▶ **GIVEN DATA**:
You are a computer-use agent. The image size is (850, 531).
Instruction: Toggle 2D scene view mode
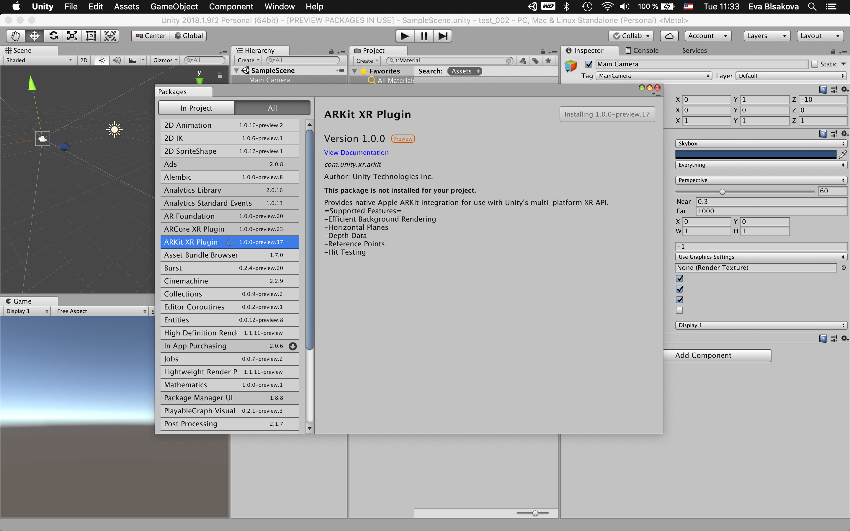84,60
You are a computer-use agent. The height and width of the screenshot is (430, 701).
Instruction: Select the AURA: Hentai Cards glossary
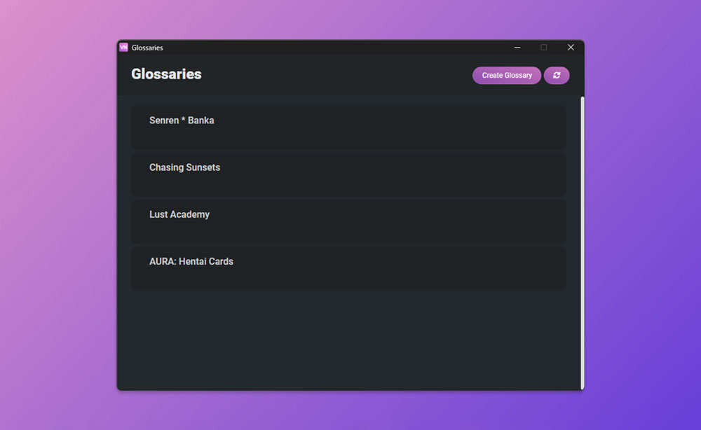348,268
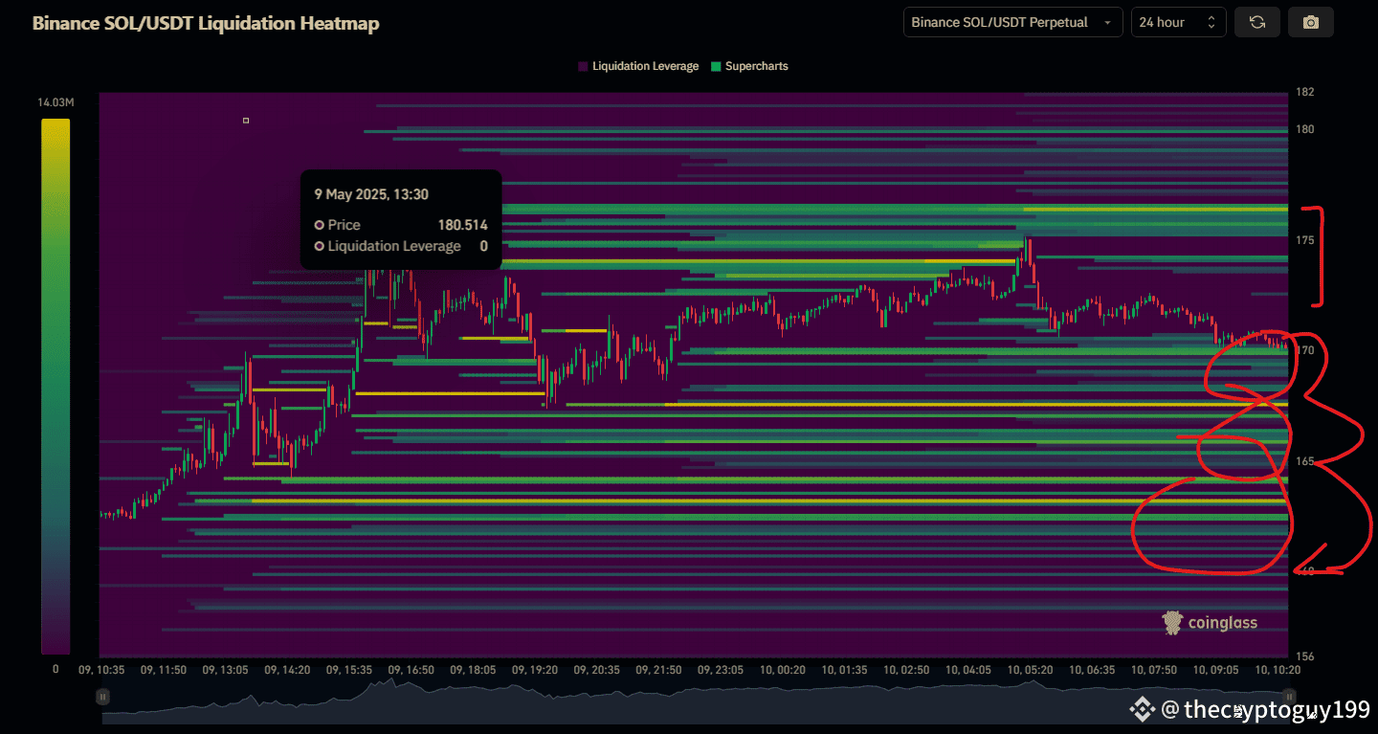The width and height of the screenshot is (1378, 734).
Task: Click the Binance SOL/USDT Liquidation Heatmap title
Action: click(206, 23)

* * *

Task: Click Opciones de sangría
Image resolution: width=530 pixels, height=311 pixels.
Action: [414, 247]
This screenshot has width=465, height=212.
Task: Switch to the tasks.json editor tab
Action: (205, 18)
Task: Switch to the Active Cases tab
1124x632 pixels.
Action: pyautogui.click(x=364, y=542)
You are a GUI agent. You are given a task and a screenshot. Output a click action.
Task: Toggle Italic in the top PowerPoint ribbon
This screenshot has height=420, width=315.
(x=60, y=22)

...

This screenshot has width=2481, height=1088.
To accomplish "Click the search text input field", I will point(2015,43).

▶ **EXERCISE INSTRUCTIONS**: Express the lines from the line containing "Task: Switch to the Active Cases tab" through the line containing "(x=60, y=22)", inclusive, as a numbered list, omitting any blank lines.

▶ **TASK ANSWER**:
1. Task: Switch to the Active Cases tab
2. 1124x632 pixels.
3. Action: pyautogui.click(x=364, y=542)
4. You are a GUI agent. You are given a task and a screenshot. Output a click action.
5. Task: Toggle Italic in the top PowerPoint ribbon
6. This screenshot has height=420, width=315.
7. (x=60, y=22)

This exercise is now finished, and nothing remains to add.